### What this task involves
Swap "Viewport" for "Display" and give the records again from their start through the line containing "pos(173,36)", leaving everything else unchanged.

### Material for this exercise
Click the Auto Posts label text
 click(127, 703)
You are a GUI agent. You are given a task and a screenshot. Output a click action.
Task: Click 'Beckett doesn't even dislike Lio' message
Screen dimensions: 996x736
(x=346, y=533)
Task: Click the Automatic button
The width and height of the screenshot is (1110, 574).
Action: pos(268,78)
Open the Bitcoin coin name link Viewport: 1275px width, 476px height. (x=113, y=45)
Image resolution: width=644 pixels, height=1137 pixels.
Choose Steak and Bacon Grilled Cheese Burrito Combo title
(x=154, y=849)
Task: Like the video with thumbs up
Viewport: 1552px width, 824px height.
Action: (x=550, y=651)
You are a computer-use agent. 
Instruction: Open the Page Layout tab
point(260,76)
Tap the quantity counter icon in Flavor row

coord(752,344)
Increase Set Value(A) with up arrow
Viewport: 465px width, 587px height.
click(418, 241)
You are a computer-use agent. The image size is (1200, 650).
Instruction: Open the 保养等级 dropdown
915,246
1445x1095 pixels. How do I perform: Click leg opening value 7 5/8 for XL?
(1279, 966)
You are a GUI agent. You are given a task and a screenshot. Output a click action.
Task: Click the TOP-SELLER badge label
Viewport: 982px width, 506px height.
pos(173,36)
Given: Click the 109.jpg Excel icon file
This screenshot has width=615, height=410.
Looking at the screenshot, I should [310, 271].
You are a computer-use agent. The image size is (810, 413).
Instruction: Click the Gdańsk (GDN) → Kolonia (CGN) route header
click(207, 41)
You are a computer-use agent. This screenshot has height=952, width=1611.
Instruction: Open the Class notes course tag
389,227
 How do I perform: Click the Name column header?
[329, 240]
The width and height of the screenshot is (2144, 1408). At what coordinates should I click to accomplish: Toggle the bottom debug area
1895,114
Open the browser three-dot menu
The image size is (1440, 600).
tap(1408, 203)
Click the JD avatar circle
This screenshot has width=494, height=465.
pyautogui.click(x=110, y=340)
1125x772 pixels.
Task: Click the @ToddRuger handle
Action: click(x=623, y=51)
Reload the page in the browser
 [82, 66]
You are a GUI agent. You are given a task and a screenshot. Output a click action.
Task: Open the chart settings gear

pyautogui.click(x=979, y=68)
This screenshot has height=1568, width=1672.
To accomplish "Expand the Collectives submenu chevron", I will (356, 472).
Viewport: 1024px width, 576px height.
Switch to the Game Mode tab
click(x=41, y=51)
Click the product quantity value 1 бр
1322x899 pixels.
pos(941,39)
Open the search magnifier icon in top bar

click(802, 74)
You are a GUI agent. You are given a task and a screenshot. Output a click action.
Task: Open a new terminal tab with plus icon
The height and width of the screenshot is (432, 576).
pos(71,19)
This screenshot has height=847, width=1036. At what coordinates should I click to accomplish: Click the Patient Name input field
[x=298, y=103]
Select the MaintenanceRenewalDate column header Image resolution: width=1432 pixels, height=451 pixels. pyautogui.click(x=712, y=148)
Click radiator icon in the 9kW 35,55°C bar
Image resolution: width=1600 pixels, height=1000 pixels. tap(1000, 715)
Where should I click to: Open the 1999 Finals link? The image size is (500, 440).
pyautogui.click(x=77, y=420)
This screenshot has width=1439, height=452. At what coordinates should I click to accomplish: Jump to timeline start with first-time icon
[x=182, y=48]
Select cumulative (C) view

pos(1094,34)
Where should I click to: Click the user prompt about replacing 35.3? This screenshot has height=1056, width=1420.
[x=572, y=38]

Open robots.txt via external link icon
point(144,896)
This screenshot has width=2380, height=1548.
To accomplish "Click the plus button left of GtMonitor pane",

### Answer to this exercise
Click the Auto Posts label text
 click(127, 703)
You are a GUI agent. You are given a task and a screenshot. Output a click action.
Task: Click 'Beckett doesn't even dislike Lio' message
Screen dimensions: 996x736
(x=346, y=533)
Task: Click the Automatic button
The width and height of the screenshot is (1110, 574).
Action: pos(268,78)
Open the Bitcoin coin name link Display: 1275px width, 476px height. (x=113, y=45)
Image resolution: width=644 pixels, height=1137 pixels.
Choose Steak and Bacon Grilled Cheese Burrito Combo title
(x=154, y=849)
Task: Like the video with thumbs up
Display: 1552px width, 824px height.
Action: (x=550, y=651)
You are a computer-use agent. 
Instruction: Open the Page Layout tab
point(260,76)
Tap the quantity counter icon in Flavor row

coord(752,344)
Increase Set Value(A) with up arrow
Display: 465px width, 587px height.
click(418, 241)
You are a computer-use agent. The image size is (1200, 650).
Instruction: Open the 保养等级 dropdown
915,246
1445x1095 pixels. How do I perform: Click leg opening value 7 5/8 for XL?
(1279, 966)
You are a GUI agent. You are given a task and a screenshot. Output a click action.
Task: Click the TOP-SELLER badge label
Display: 982px width, 506px height.
pos(173,36)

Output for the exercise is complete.